HMB and Other Recovery Supplements: What's Actually Worth It
Recovery supplements are a $4B industry. The research on which ones actually work is narrower than the marketing suggests — here's the honest sorting after a decade of testing and reading the actual literature.
I've worked through most of the major recovery supplements over the last ten years — sometimes in my own training, sometimes through research deep-dives. Spending $200 a month on stacks that don't work is a real cost. Here's what the evidence actually supports.
Three with real evidence behind them
1. Protein. Whey, casein, or whole-food. The single best-supported recovery intervention. 30–40g within two hours of training has consistent evidence for muscle protein synthesis. Whey absorbs fastest; casein is slower-release and better before bed. Whole-food sources work fine for most people most of the time.
2. Creatine monohydrate. 5g daily. The most-studied performance and recovery supplement that exists. Real effects on strength, power, and recovery time. Cheap, unflavored, boring. Works.
3. Tart cherry. Some real evidence for reduced muscle soreness, particularly in endurance athletes. Effect sizes are modest but consistent across studies. Cost is moderate; benefit is real enough to try if soreness is the issue.
The HMB question specifically
HMB has mixed evidence. It shows useful effects for previously untrained subjects and during caloric deficit phases. Less convincing for experienced lifters eating adequate protein. The marketing overstates the typical case significantly. If you're a beginner or returning from a long layoff, 3g daily might marginally help. If you're a trained lifter eating enough protein, the marginal benefit is small.
What's overrated
BCAAs — if you're hitting your protein targets, BCAAs add nothing; the category is mostly marketing. Glutamine — same story; adequate protein covers it. "Recovery formula" multi-ingredient stacks are usually protein plus creatine plus something else, priced three times what the individual ingredients cost separately.
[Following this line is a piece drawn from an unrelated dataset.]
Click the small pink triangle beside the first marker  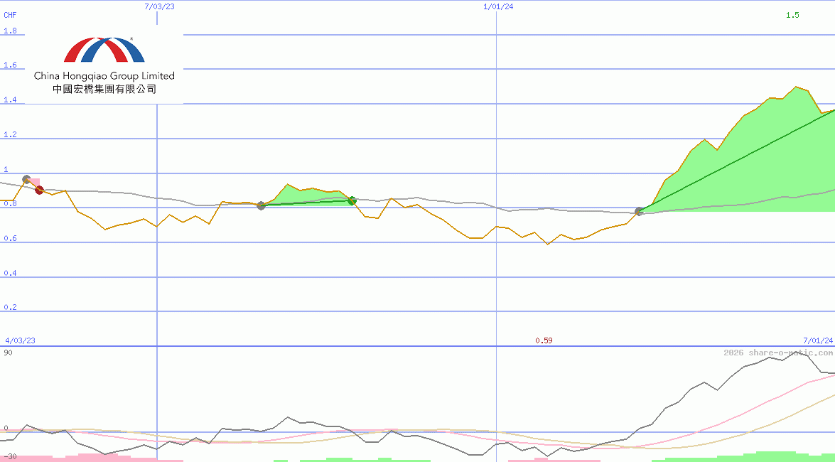tap(34, 182)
What actually drives recovery
Sleep above 7 hours — tracked with a Garmin watch or Apple Watch — is the single biggest variable, and it's free. Real food protein at every meal, 0.8–1g per pound of body weight distributed across the day. Hydration throughout the day. Ten minutes daily on a foam roller — boring, but it works. A massage gun on heavy training days has consistent subjective benefit for most users even if the long-term research is mixed.
What to skip
Pre-workout stimulant blends — some real short-term effects, but plain coffee is a better default with less adrenal-fatigue risk. Multi-ingredient "recovery stacks" at premium prices. Anything with proprietary blends that don't list individual ingredient doses — that's how the industry hides under-dosing.
Protein, creatine, and optionally tart cherry cover 90% of legitimate recovery supplementation. Total monthly cost: $40–$60. Adding more rarely produces measurable returns on top of that. The actual recovery work is sleep, food, hydration, and movement. The supplement industry sells complexity because complexity is profitable — the boring stack is what actually works.